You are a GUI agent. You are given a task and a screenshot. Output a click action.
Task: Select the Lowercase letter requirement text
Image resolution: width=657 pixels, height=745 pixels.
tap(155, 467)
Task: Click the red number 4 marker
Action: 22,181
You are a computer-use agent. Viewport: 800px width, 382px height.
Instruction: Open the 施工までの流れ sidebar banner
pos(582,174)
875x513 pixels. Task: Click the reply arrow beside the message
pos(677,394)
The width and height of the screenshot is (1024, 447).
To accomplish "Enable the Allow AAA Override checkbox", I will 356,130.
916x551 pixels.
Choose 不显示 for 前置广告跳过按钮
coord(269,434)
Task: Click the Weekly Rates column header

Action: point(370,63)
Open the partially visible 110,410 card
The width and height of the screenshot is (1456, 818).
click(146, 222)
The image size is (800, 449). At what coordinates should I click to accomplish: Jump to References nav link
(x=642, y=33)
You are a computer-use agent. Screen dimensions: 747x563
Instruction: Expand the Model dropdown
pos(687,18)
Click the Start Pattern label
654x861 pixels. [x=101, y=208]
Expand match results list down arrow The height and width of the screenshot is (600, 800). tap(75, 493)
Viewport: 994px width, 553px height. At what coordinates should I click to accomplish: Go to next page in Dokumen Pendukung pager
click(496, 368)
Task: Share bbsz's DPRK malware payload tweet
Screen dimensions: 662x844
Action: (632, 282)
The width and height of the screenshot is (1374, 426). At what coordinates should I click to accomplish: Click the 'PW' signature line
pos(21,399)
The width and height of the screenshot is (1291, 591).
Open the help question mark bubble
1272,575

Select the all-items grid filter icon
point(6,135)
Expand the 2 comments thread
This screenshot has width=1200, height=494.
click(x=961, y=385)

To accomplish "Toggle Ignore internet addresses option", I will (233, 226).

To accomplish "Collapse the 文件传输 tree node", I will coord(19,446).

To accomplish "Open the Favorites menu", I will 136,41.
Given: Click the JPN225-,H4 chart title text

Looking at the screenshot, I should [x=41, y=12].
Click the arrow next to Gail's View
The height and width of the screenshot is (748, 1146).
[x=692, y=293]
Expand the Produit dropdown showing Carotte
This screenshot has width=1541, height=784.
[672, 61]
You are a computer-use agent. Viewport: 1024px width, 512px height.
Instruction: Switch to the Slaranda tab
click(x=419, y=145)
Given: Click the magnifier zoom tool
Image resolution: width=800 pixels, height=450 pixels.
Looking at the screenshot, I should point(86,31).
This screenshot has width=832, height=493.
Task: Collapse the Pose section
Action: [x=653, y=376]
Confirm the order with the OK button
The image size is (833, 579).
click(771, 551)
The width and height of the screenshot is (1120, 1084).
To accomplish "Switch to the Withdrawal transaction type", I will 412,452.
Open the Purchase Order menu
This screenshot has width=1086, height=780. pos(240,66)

▸ **Aim of the task**
Return a copy of each line in the records above that has "agent" in it.

▸ **Finished task**
You are a GUI agent. You are given a task and a screenshot. Output a click action.
You are a computer-use agent. Viewport: 800px width, 382px height.
You are a computer-use agent. Screen dimensions: 747x563
You are a computer-use agent. Viewport: 1024px width, 512px height.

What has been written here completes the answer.